Are the Emerging Markets nearing a bottom?
We would argue that EM equity prices have discounted much of investors’ fears as evidenced by the 45% cumulative underperformance of the MSCI Emerging Markets Index versus the MSCI World Index over the last three years in dollar terms. However the risk of some sort of EM crisis has risen. Trying to call bottom in the Emerging Markets is like trying to catch a falling knife. An exacerbation of the currency pressures in certain countries or indications that currency issues are spreading could cause painful additional selling in the EM securities. In past Emerging Market crises, EM stocks didn’t bottom until significant current account balance adjustments had occurred.
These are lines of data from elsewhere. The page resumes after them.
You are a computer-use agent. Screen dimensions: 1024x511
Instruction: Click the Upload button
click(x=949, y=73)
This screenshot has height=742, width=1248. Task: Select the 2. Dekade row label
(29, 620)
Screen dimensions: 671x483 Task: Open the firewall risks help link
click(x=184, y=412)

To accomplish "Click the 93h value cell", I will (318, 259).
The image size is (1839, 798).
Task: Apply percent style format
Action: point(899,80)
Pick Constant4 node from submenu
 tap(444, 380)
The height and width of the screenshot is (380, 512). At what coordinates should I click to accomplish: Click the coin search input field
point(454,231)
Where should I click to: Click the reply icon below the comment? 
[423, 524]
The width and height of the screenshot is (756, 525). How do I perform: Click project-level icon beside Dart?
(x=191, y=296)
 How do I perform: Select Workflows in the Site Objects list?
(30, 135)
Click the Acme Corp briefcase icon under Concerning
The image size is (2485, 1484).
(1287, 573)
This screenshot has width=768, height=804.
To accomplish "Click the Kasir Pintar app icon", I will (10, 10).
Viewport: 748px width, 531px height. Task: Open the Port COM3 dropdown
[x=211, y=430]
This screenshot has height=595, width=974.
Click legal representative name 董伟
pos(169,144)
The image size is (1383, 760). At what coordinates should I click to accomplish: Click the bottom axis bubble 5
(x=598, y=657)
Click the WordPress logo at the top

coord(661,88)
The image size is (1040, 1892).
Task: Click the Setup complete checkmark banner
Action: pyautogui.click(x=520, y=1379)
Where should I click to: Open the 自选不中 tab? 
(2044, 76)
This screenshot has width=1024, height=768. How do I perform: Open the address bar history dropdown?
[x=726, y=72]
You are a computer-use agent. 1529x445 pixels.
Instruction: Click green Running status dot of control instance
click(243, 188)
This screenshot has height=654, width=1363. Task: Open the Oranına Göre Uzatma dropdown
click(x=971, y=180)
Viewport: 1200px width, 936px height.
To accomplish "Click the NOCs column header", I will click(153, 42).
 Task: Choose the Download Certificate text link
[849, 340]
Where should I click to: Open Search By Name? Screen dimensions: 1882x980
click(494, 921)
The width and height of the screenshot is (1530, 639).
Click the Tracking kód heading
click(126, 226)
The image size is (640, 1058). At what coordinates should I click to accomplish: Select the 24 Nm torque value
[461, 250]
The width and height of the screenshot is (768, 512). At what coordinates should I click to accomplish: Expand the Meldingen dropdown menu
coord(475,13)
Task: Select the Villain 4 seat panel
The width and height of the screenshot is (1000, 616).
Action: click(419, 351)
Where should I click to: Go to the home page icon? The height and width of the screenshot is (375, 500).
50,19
We’re likely some months away from seeing meaningful improvement in vulnerable countries’ current account deficits which leads us to believe that it’s too early to boost EM allocations in portfolios.
Is the current EM situation of a magnitude that can derail our recovery in the U.S.?
We don’t think so. The U.S. economy is heavily driven by domestic consumption and is much less reliant on the rest of the world for its growth. In our 2014 Outlook we made the case for accelerating growth in the U.S. compared to 2013. Our case assumed virtually no pick up in growth in the Emerging Markets. We don’t see the U.S. as totally insulated from Emerging Market issues. If the fragile EM countries get serious about dealing with their structural problems, their interest rates will continue to rise and economic growth would be impacted. This could obviously have some effect on growth here at home, but not enough to overturn the 2.5-3% growth that we anticipate in 2014.